Dave laughed as she shrank back towards Nick who groaned and moved suddenly.

‘There you are, he’s all right. It’d take more than a few kicks to dent that thick head.’

Karen fell on to her knees beside Nick and lifted his head. There was an ugly gash on his temple where he had fallen against the wall and his lip was swollen and bruised. But he was coming round. He moaned now and struggled to sit up.

‘Come on, lad, I’ll help you,’ she whispered to him. Putting her arms around him, she helped him to his feet and on to the settee in the corner. He sat there, feeling his head gingerly.

‘I’ll get some water and bathe it,’ said Karen. ‘Lie down now, Nick, do.’ She was worried sick as she saw his face so white and strained and the twitch disfiguring it horribly.

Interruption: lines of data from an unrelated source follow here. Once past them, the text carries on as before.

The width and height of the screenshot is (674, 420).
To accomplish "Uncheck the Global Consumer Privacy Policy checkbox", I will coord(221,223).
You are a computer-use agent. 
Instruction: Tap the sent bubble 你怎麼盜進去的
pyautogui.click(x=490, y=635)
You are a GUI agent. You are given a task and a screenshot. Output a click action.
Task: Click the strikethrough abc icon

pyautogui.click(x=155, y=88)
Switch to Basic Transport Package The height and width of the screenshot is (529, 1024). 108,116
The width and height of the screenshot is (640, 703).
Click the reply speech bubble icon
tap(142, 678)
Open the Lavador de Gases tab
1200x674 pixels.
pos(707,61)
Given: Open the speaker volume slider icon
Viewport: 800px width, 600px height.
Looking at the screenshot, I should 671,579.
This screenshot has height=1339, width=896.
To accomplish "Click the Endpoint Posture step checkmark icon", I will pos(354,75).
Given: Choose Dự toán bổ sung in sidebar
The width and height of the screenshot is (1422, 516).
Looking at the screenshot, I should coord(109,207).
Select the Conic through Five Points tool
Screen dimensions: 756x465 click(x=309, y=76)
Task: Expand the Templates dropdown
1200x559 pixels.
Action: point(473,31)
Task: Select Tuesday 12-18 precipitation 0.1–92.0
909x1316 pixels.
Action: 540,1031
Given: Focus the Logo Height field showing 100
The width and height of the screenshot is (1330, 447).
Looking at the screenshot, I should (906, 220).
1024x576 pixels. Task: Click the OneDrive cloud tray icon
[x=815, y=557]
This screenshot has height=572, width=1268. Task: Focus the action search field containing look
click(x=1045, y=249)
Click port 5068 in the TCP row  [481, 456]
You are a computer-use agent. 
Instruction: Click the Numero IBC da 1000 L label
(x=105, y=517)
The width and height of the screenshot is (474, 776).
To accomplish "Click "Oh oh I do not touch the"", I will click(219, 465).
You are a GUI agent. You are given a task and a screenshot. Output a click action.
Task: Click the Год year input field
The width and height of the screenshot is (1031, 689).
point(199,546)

Vaguely she realized that Dave had gone but it was attending to Nick which was most important now. Had he fractured his skull? In any case, he needed a doctor.

She brought water from the pail in the scullery and took it into the kitchen to add hot from the kettle. And Nick rushed past her
and
was gone out of the open door and away up the fell, running as if the hounds of hell were after him.